What to produce: Reproduce the records word for word, from their first line through the line holding "Action: (x=649, y=40)", with both ends included.

Data for the task:
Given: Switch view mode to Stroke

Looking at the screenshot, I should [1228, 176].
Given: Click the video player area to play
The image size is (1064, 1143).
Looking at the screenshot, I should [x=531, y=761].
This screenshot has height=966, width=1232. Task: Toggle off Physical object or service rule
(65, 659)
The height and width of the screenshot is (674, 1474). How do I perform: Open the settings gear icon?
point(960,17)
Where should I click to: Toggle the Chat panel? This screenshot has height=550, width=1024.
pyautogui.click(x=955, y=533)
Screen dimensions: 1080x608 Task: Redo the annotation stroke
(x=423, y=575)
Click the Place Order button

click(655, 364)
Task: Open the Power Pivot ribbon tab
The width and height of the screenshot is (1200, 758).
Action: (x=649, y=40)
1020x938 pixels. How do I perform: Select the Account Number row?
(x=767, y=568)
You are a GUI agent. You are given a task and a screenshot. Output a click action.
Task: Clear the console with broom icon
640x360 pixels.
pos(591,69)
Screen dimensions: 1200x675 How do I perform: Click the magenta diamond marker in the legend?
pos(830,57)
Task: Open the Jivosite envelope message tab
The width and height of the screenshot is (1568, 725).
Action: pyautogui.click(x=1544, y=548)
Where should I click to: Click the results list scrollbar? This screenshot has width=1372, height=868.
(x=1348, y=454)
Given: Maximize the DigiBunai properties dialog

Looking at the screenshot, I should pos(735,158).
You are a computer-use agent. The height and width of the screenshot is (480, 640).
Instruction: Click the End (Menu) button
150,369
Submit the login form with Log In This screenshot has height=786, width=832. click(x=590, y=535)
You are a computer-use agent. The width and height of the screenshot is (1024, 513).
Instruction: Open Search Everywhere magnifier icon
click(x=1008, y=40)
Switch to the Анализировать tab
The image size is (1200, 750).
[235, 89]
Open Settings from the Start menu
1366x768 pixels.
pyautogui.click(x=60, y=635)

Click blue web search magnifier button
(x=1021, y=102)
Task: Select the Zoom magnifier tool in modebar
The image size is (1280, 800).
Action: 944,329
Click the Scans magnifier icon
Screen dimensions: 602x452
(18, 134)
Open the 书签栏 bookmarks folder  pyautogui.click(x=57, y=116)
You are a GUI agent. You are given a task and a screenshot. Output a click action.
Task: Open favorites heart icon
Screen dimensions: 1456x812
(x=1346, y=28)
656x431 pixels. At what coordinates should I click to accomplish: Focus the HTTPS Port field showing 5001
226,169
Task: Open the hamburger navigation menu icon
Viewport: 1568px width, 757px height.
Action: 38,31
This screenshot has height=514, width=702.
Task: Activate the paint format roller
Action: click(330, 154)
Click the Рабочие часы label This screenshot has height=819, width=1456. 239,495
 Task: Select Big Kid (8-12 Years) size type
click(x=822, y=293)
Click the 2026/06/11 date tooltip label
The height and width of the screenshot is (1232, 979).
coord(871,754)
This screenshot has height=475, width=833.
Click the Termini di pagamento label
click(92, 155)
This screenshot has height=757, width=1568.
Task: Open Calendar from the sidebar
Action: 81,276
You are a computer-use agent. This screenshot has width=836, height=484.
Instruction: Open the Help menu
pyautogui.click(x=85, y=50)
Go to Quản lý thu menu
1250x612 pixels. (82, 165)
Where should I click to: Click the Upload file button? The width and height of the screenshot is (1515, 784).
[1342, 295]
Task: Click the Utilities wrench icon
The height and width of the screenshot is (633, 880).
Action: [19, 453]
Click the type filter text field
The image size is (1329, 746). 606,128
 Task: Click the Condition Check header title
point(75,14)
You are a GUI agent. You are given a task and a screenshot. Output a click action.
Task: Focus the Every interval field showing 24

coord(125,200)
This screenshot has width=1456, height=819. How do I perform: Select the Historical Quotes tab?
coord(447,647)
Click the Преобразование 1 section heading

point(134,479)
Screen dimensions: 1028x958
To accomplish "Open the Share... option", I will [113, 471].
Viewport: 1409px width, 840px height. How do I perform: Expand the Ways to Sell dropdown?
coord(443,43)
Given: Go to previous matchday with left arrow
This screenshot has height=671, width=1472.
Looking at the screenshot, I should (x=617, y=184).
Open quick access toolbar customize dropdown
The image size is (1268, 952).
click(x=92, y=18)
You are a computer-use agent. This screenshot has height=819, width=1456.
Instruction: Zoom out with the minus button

Result for this task:
Given: Switch view mode to Stroke

Looking at the screenshot, I should [1228, 176].
Given: Click the video player area to play
The image size is (1064, 1143).
Looking at the screenshot, I should [x=531, y=761].
This screenshot has height=966, width=1232. Task: Toggle off Physical object or service rule
(65, 659)
The height and width of the screenshot is (674, 1474). How do I perform: Open the settings gear icon?
point(960,17)
Where should I click to: Toggle the Chat panel? This screenshot has height=550, width=1024.
pyautogui.click(x=955, y=533)
Screen dimensions: 1080x608 Task: Redo the annotation stroke
(x=423, y=575)
Click the Place Order button

click(655, 364)
Task: Open the Power Pivot ribbon tab
The width and height of the screenshot is (1200, 758).
Action: (x=649, y=40)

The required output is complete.